### Excerpt provided
INQUIRING LINE

Can proper scoring rules fix RLVR's degradation on disagreement prediction?

This explores whether adding a proper scoring rule (like the Brier score) to RLVR training could recover what RLVR erodes — a model's ability to represent the spread of legitimate human disagreement rather than collapsing to one confident answer.


This explores whether a proper scoring rule could repair RLVR's tendency to flatten disagreement into false certainty. The corpus suggests the diagnosis and the proposed cure are talking about the same underlying mechanism — which is encouraging — but it also hints that scoring rules treat a symptom of something more structural.

Start with the wound. RLVR optimizes for deterministic correctness, and that signal actively suppresses a model's sensitivity to legitimate annotation disagreement, with the worst degradation exactly where human variance is highest Why do reasoning models fail at predicting disagreement?. This isn't an isolated quirk. The same convergence pressure shows up elsewhere: RL post-training amplifies one dominant format and collapses the alternatives within a single epoch Does RL training collapse format diversity in pretrained models?, and RLVR narrows sampling toward solutions already in the base model rather than widening the space it explores Does RLVR actually expand what models can reason about?. The common thread is that reward-for-correctness is a distribution-narrowing force, and disagreement prediction needs a distribution-preserving model.

### Data
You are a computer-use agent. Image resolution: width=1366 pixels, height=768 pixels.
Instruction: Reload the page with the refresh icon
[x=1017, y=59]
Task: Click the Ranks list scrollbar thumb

* * *

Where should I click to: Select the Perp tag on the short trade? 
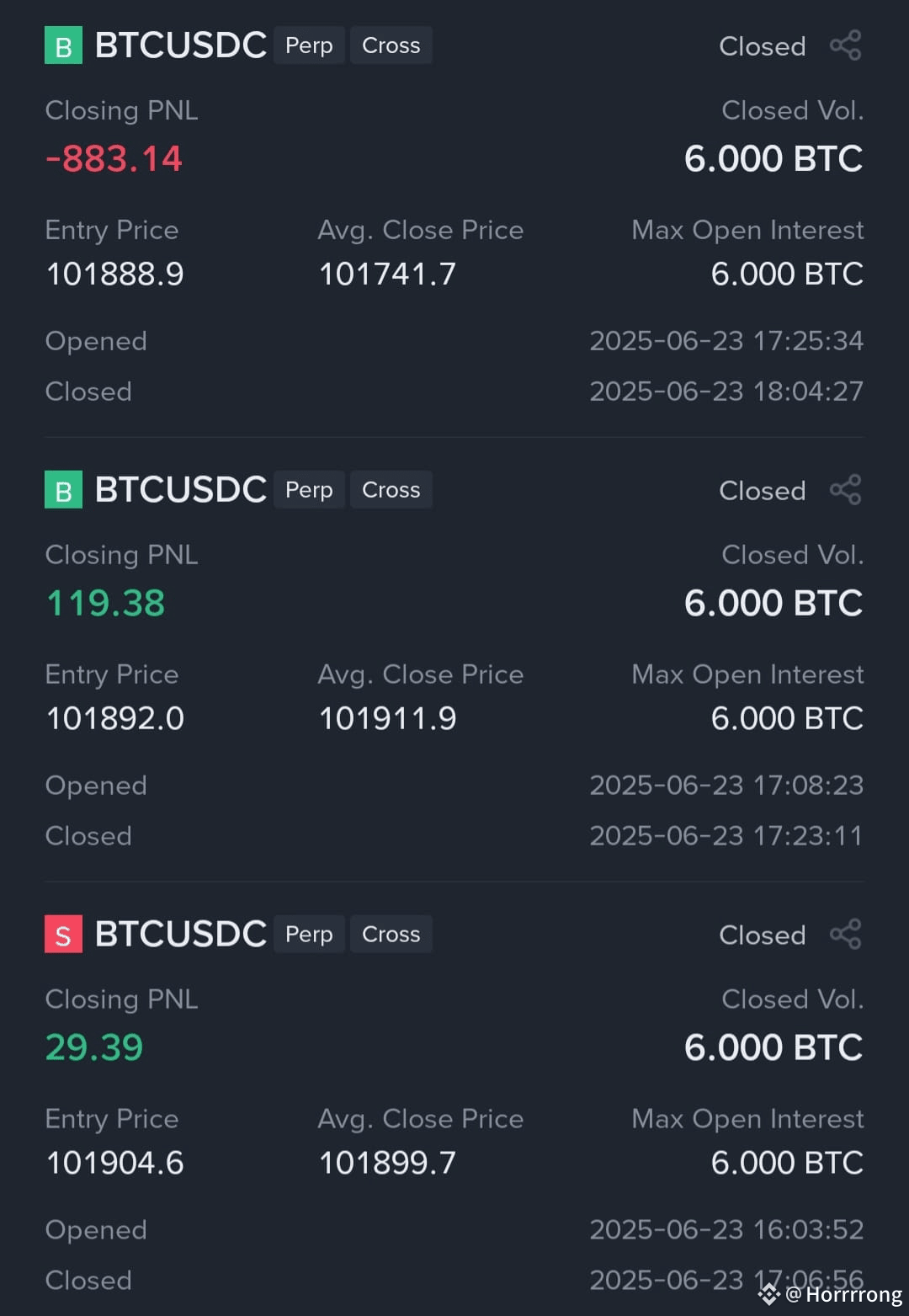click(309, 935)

### Directions
Resume the piece on whether proper scoring rules can repair RLVR's damage to disagreement prediction, picking up right after its last sentence.

### Answer area
Now the proposed fix, which is the most direct answer in the corpus. Binary correctness rewards provably degrade calibration because they never punish a confidently wrong answer — so the model learns to guess loudly. Adding the Brier score as a second reward term mathematically guarantees that accuracy and calibration get optimized jointly, with no trade-off between them Does binary reward training hurt model calibration?. That maps almost perfectly onto the disagreement failure: a model that suppresses its uncertainty is the same model that can't tell you 60% of annotators saw it one way. A proper scoring rule reintroduces the cost of misplaced confidence, which is precisely the cost RLVR removed.

But here's the thing the reader might not expect: calibrating a single model's confidence and representing genuine disagreement may not be the same target. A scoring rule can make one prediction honestly uncertain, yet there's a deeper representational ceiling — a single aggregate reward model structurally cannot encode a 51-49 split. It is forced to either disappoint 49% always or everyone half the time; this is a representational failure, not a calibration one Can aggregate reward models satisfy genuinely disagreeing users?. A Brier term can fix how confident a model is about its one answer. It cannot, by itself, give the model two answers. And recall that even a perfectly deterministic, low-temperature output is still just one draw from a distribution — consistency is not the same as faithfully reporting the spread Does setting temperature to zero actually make LLM outputs reliable?.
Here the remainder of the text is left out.